■ About this task ■
Please repeat the entries word for word and keep the images out.

Stored items:
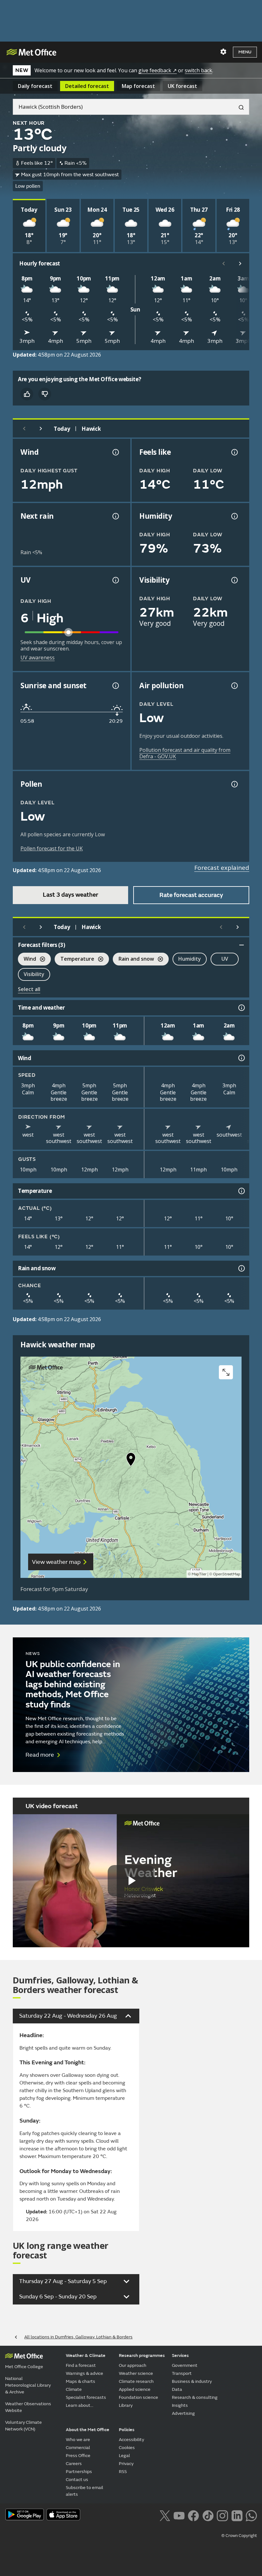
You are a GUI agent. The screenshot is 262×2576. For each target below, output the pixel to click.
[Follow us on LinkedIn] (237, 2515)
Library (126, 2405)
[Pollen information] (234, 784)
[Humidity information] (234, 516)
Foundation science (138, 2397)
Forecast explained (221, 867)
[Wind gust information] (115, 452)
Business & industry (192, 2381)
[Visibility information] (234, 580)
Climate (74, 2389)
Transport (182, 2373)
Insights (180, 2405)
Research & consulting (195, 2397)
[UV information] (115, 580)
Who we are (78, 2439)
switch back (198, 70)
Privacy (126, 2463)
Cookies (127, 2447)
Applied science (134, 2389)
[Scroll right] (240, 263)
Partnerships (79, 2471)
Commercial (78, 2447)
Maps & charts (80, 2381)
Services (180, 2355)
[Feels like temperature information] (234, 452)
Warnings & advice (84, 2373)
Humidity (189, 958)
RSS (123, 2471)
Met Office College (24, 2366)
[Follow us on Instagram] (222, 2515)
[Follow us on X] (164, 2515)
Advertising (183, 2413)
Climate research (136, 2381)
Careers (74, 2463)
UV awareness (37, 657)
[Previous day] (24, 428)
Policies (127, 2429)
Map (138, 86)
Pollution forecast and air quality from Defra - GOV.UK (184, 753)
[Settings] (223, 52)
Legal (124, 2455)
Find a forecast (81, 2365)
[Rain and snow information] (241, 1268)
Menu (244, 52)
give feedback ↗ (157, 70)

■ Written solution ■
You are a GUI agent. The screenshot is 262×2576. For each target below, output the pixel to click.
[Follow us on LinkedIn] (237, 2515)
Library (126, 2405)
[Pollen information] (234, 784)
[Humidity information] (234, 516)
Foundation science (138, 2397)
Forecast explained (221, 867)
[Wind gust information] (115, 452)
Business & industry (192, 2381)
[Visibility information] (234, 580)
Climate (74, 2389)
Transport (182, 2373)
Insights (180, 2405)
Research & consulting (195, 2397)
[UV information] (115, 580)
Who we are (78, 2439)
switch back (198, 70)
Privacy (126, 2463)
Cookies (127, 2447)
Applied science (134, 2389)
[Scroll right] (240, 263)
Partnerships (79, 2471)
Commercial (78, 2447)
Maps & charts (80, 2381)
Services (180, 2355)
[Feels like temperature information] (234, 452)
Warnings & advice (84, 2373)
Humidity (189, 958)
RSS (123, 2471)
Met Office College (24, 2366)
[Follow us on Instagram] (222, 2515)
[Follow us on X] (164, 2515)
Advertising (183, 2413)
Climate research (136, 2381)
Careers (74, 2463)
UV awareness (37, 657)
[Previous day] (24, 428)
Policies (127, 2429)
Map (138, 86)
Pollution forecast and air quality from Defra - GOV.UK (184, 753)
[Settings] (223, 52)
Legal (124, 2455)
Find a forecast (81, 2365)
[Rain and snow information] (241, 1268)
Menu (244, 52)
give feedback ↗ (157, 70)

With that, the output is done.